### PROBLEM DETAILS
In the data below, how many lines contain the word "logo"? Answer with the number alone.

### EXERCISE DATA

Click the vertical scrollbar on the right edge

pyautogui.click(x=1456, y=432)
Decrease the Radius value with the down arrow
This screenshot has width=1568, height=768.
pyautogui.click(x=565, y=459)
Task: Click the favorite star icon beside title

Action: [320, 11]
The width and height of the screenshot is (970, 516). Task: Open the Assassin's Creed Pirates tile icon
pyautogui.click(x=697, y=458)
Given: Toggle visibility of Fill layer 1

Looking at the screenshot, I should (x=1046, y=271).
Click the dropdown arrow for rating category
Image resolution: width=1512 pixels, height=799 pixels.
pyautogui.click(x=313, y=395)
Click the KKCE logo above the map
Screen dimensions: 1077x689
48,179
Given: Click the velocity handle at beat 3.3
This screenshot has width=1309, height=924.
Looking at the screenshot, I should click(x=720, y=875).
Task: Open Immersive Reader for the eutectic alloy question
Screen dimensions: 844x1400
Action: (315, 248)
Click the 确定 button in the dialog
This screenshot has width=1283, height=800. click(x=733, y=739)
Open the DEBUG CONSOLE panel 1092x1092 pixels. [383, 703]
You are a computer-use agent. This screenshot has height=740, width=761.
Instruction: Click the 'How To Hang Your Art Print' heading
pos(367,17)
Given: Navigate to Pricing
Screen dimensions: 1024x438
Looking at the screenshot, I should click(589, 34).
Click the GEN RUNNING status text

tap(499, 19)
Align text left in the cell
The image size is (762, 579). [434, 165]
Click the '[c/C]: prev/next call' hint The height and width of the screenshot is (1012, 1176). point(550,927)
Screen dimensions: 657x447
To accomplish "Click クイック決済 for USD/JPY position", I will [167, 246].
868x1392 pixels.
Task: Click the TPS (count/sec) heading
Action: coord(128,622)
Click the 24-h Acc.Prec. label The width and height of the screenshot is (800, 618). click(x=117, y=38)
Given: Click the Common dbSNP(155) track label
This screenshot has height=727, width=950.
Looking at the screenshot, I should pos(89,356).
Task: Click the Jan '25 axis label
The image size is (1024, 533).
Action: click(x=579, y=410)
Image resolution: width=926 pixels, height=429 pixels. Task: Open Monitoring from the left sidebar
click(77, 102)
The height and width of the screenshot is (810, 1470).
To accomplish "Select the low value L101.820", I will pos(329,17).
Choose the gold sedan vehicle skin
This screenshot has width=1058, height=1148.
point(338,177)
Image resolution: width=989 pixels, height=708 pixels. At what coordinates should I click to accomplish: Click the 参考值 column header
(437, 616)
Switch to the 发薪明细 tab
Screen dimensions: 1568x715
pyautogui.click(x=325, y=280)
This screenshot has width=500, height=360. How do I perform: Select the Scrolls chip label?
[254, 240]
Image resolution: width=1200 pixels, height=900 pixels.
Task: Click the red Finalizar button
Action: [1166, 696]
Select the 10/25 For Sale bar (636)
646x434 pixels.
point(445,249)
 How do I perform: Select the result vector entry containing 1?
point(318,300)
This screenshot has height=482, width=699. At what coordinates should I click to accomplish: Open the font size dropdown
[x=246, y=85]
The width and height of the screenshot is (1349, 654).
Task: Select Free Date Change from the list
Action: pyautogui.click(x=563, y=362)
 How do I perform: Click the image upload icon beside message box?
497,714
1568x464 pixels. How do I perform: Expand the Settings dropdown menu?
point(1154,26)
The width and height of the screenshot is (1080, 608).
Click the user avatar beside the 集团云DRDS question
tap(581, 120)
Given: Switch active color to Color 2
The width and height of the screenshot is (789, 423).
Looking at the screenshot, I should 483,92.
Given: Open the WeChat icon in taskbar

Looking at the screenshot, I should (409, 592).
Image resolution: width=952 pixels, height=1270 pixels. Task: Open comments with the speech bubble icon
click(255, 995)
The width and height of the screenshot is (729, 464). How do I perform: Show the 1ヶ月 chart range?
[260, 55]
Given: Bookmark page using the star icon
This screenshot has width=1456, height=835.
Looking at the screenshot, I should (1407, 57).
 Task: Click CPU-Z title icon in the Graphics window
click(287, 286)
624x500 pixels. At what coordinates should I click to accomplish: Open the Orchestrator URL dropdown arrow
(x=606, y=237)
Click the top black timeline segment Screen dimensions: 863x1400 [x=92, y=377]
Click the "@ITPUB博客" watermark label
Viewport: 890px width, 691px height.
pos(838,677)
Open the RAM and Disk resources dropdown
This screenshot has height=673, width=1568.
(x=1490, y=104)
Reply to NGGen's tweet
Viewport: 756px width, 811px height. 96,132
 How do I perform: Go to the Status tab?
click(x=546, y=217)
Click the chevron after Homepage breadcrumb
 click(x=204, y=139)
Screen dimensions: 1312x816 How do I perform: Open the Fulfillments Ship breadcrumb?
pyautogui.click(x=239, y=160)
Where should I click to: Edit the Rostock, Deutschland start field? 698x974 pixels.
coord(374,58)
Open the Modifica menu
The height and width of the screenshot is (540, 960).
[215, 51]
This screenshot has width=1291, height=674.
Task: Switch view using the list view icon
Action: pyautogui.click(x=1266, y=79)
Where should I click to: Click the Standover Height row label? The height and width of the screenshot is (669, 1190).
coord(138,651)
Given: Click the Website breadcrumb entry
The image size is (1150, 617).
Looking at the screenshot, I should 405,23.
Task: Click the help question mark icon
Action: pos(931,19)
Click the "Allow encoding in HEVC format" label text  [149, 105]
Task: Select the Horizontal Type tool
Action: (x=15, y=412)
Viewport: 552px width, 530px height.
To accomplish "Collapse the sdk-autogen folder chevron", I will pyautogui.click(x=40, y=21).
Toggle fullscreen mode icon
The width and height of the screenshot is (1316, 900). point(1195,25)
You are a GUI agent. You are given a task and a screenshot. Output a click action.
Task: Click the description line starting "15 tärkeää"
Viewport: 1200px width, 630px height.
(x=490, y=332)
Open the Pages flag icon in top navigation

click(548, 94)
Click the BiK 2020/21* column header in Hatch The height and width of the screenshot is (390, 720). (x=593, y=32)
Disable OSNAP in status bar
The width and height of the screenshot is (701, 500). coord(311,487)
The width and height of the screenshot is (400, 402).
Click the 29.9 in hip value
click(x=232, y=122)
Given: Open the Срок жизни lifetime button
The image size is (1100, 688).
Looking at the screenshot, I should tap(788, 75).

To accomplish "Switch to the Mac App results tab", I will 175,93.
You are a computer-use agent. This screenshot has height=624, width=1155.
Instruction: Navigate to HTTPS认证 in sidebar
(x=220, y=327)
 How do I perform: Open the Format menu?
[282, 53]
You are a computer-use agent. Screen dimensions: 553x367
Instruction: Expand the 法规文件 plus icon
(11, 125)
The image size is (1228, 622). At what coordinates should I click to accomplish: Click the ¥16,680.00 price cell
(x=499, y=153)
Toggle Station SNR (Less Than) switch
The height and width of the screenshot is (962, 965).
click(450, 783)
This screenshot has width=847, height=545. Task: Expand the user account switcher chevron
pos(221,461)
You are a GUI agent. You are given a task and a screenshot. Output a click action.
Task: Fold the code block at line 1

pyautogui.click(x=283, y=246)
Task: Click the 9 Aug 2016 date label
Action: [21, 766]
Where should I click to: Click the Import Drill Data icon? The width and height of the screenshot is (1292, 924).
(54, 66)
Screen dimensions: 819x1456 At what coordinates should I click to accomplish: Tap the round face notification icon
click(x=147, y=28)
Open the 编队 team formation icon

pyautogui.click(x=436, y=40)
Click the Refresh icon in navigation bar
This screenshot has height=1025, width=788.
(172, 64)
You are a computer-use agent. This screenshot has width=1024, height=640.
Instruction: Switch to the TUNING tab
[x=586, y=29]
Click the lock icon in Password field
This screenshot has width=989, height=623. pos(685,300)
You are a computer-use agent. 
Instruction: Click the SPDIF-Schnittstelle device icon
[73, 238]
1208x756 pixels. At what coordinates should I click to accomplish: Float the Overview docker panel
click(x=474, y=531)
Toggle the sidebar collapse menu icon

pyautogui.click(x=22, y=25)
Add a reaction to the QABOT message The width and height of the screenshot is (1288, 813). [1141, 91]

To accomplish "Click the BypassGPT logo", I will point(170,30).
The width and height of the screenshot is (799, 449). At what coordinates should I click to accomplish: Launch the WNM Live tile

### YOUR RESPONSE
2